◆ **Listed records**

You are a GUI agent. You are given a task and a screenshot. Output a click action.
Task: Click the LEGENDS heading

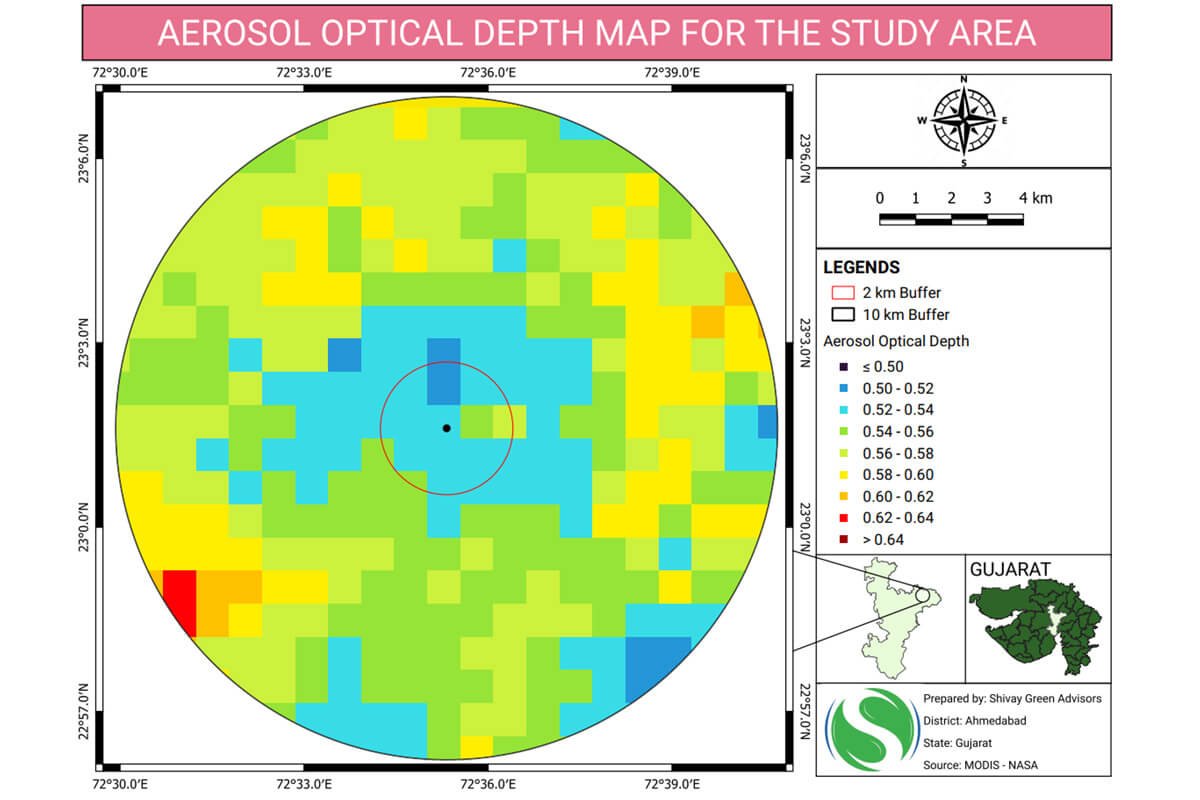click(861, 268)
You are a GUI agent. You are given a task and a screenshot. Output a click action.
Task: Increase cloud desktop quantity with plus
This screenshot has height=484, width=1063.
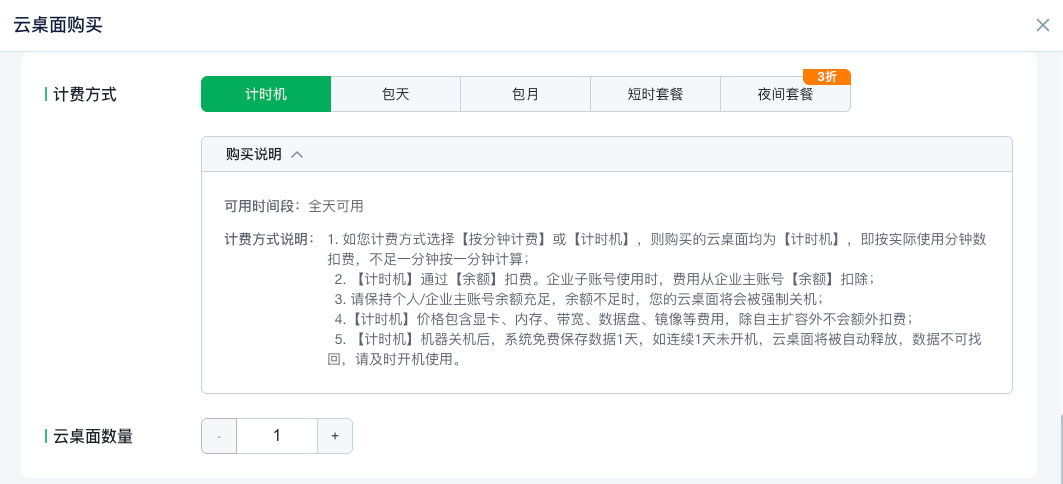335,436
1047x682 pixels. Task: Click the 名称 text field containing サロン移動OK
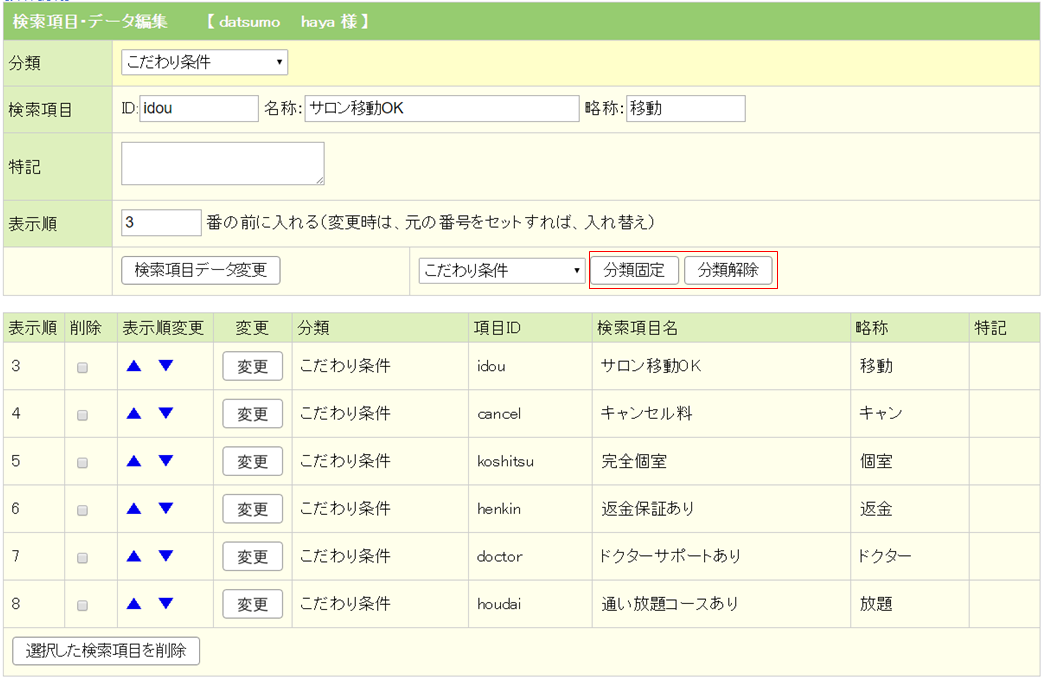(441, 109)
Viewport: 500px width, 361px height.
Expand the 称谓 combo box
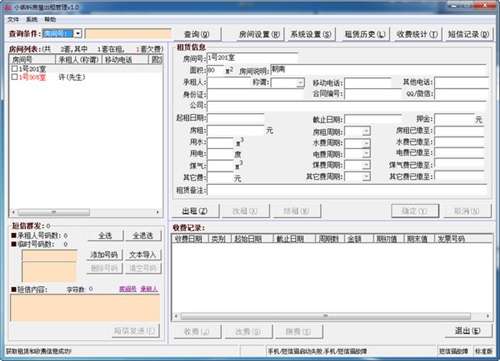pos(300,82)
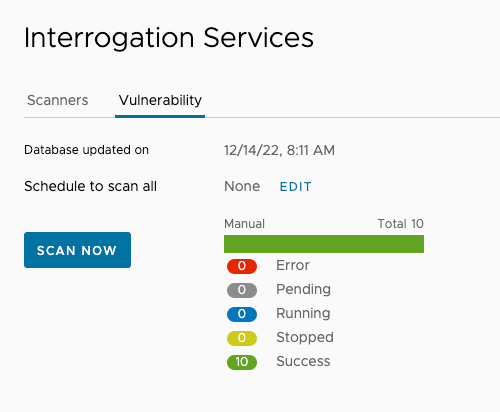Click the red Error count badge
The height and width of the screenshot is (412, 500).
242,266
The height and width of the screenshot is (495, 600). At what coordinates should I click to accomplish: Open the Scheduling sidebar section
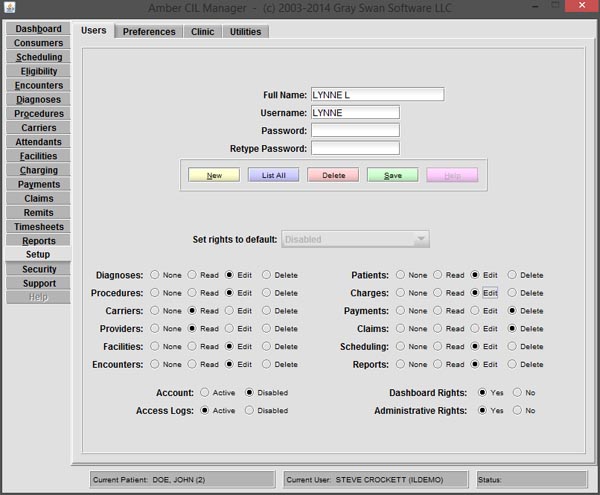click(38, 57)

◆ **What needs to be done**
Could you render every line of the items above as a JSON list of strings, one string per line, with blank lines skipped and the pictures left out?

◆ **Finished answer**
[
  "You are a GUI agent. You are given a task and a screenshot. Output a click action.",
  "Task: Click the LEGENDS heading",
  "click(861, 268)",
  "You are a GUI agent. You are given a task and a screenshot. Output a click action.",
  "Task: Increase cloud desktop quantity with plus",
  "This screenshot has height=484, width=1063.",
  "335,436",
  "1047x682 pixels. Task: Click the 名称 text field containing サロン移動OK",
  "(441, 109)",
  "Viewport: 500px width, 361px height.",
  "Expand the 称谓 combo box",
  "pos(300,82)",
  "Click the red Error count badge",
  "The height and width of the screenshot is (412, 500).",
  "242,266",
  "The height and width of the screenshot is (495, 600). At what coordinates should I click to accomplish: Open the Scheduling sidebar section",
  "click(38, 57)"
]